Councillor Sarah Kiely elected as Limerick’s new metropolitan district chairperson

Councillor Sarah Kiely

Councillor Sarah Kiely, newly elected Cathaoirleach of the Metropolitan District of Limerick
Photograph Liam Burke/Press 22

Councillor Sarah Kiely elected as Limerick’s new metropolitan district chairperson

By I Love Limerick Correspondent Mary Doyle

City East Fine Gael Councillor Sarah Kiely of Janesboro has been elected as Limerick’s new metropolitan district chair. She secured the role after winning 13 of the 21 votes available at the annual general meeting of the metropolitan district last Monday, June 15, which took place in County Hall, Dooradoyle, to ensure social distancing.

Cllr Kiely succeeded Cllr James Collins to the high-profile role, receiving the support of her own party, as well as Fianna Fail, Independent member Frankie Daly, and Limerick’s sole Social Democrat public representative Elisa O’Donovan. 

Cllr Kiely’s focus is on the voices of Limerick people, as well as community involvement and development, and mental health issues.

We spoke to Cllr Kiely about her plans for her new role, and her hopes for the future of Limerick and its people.

What does being elected to the role of chairperson of Limerick’s Metropolitan District mean to you?

Being elected as Cathaoirleach, and as a Councillor, means the world to me.
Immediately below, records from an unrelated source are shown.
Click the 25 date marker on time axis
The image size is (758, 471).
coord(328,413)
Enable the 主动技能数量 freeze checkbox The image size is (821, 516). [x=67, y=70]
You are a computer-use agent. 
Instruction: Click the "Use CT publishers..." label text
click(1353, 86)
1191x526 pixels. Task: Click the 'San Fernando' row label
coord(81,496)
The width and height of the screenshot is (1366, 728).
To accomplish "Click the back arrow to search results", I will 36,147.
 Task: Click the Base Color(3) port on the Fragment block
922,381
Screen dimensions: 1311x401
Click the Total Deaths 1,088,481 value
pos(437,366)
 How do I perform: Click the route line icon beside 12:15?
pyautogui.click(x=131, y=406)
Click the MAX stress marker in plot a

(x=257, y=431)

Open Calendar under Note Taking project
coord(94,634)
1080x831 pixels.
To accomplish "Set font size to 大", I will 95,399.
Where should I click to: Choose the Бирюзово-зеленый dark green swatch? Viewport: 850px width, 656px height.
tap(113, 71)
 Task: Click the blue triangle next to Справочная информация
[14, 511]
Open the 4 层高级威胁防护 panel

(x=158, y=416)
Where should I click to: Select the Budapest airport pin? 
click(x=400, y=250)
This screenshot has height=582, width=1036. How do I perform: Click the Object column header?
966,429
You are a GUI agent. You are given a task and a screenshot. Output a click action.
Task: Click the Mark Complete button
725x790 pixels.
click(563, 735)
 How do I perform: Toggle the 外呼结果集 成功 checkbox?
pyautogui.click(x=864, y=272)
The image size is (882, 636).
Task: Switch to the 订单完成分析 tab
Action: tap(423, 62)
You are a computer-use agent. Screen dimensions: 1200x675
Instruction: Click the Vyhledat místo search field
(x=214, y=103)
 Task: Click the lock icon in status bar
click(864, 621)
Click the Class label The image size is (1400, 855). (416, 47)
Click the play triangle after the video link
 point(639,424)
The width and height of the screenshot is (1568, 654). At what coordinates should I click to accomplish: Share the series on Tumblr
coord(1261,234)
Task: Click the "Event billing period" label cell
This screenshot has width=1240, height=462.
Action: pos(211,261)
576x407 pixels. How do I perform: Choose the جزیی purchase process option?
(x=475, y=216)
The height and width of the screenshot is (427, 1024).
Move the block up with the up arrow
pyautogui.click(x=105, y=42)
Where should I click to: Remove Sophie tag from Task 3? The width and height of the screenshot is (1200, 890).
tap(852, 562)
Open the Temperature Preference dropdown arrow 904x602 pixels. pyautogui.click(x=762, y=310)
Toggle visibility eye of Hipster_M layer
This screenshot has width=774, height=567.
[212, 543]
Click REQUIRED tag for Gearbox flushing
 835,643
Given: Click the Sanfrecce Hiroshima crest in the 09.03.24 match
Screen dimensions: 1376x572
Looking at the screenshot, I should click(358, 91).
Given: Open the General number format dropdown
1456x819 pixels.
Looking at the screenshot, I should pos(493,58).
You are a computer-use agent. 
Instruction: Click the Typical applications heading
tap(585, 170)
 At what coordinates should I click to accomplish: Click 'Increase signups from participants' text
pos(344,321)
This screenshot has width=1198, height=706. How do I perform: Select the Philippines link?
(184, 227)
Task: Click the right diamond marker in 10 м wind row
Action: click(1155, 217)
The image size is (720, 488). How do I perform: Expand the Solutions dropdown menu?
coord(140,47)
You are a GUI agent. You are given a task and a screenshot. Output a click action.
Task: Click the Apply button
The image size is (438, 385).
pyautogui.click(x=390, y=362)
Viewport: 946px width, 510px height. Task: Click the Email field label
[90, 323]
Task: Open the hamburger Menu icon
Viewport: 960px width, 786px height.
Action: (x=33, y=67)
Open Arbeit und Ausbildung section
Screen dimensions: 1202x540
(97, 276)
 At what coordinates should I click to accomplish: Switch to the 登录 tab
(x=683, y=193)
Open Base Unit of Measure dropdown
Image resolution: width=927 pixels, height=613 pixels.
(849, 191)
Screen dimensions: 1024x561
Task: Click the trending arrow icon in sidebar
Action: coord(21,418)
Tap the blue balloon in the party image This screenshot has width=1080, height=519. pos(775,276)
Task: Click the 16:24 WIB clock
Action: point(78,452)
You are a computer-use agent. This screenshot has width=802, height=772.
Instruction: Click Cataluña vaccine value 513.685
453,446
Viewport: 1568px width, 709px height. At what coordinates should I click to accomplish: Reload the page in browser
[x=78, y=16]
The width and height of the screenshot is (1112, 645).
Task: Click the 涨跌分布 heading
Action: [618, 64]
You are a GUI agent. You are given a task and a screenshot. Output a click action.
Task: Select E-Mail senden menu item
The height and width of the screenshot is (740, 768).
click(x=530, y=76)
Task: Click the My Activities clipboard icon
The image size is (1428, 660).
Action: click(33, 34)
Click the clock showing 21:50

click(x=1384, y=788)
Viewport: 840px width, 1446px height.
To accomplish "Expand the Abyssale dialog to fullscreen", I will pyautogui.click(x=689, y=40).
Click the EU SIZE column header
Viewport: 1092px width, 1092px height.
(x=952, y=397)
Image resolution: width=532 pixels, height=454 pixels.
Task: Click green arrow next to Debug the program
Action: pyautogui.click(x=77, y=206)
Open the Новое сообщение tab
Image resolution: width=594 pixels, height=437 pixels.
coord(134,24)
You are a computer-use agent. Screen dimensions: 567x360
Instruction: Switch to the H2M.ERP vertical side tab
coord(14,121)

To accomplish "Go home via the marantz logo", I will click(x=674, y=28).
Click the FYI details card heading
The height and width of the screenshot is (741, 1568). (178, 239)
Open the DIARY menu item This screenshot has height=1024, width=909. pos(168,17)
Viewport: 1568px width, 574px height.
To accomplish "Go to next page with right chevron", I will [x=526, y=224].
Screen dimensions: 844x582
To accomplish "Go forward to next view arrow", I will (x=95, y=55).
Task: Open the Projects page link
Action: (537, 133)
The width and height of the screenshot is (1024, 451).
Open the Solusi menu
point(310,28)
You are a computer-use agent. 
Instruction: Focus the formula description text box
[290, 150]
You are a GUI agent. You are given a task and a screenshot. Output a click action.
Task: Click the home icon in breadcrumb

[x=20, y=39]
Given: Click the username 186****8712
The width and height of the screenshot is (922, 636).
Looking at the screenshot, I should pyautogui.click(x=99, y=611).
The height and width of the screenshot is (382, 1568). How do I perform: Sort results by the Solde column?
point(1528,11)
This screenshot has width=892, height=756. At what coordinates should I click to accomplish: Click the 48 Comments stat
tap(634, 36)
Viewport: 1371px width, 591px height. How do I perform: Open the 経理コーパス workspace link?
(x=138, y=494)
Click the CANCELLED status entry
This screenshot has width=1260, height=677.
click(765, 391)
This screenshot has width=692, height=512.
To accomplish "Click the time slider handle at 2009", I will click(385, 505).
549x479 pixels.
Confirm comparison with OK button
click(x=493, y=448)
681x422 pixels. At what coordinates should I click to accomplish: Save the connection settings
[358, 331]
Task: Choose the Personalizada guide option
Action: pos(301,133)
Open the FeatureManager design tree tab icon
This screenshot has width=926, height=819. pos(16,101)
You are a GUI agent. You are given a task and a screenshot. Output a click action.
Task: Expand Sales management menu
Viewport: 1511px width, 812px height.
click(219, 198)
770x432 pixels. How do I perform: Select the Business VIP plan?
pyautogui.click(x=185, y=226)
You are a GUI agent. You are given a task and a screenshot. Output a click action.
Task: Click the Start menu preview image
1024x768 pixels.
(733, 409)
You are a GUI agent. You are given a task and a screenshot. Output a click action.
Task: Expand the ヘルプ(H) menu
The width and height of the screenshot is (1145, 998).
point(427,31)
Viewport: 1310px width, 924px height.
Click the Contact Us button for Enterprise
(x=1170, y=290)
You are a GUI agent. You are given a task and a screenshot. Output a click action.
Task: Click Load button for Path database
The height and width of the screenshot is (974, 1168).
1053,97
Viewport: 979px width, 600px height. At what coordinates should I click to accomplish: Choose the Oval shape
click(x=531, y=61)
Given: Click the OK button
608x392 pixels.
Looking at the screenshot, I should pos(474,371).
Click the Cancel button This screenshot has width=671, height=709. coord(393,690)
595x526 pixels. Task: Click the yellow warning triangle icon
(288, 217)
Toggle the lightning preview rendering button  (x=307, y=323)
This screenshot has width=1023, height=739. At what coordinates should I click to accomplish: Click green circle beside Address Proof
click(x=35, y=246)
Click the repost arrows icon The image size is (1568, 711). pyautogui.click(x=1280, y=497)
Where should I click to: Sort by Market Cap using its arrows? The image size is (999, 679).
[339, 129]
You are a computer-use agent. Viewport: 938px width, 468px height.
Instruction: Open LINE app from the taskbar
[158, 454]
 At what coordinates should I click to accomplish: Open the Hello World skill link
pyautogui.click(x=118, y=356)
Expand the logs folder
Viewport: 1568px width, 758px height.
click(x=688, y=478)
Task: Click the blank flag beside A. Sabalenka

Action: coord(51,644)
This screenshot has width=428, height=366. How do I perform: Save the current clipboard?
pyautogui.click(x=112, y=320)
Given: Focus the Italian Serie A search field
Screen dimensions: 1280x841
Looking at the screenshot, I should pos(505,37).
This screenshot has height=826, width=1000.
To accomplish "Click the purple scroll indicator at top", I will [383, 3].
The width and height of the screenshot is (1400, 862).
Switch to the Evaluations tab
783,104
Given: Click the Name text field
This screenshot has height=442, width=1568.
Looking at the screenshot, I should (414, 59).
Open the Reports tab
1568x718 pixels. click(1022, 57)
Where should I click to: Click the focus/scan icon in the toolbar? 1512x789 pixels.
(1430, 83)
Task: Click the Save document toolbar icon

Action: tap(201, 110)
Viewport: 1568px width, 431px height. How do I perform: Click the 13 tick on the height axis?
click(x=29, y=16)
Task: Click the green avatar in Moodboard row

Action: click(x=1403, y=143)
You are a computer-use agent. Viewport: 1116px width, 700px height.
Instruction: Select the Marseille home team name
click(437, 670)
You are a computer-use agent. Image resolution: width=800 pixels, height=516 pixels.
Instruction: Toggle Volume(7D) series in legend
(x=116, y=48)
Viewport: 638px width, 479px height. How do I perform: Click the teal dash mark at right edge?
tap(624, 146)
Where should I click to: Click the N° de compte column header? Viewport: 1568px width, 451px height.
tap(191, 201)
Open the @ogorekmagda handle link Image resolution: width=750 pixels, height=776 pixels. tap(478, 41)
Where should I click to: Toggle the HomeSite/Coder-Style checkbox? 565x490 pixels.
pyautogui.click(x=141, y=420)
It has given me a chance at a new life for me and my family. I feel politics should be for everyone not just for a few, and I am an example of that. I will work on behalf of all people, not just a few.

Councillor Sarah Kiely

Cllr Sarah Kiely, newly elected Cathaoirleach of the Metropolitan District of Limerick, photographed with her dad Martin, her daughter Emily O’Shaughnessy, and her son Tiernan O’Shaughnessy. Photograph Liam Burke/Press 22

What are your hopes for the future of Limerick’s Metropolitan District? 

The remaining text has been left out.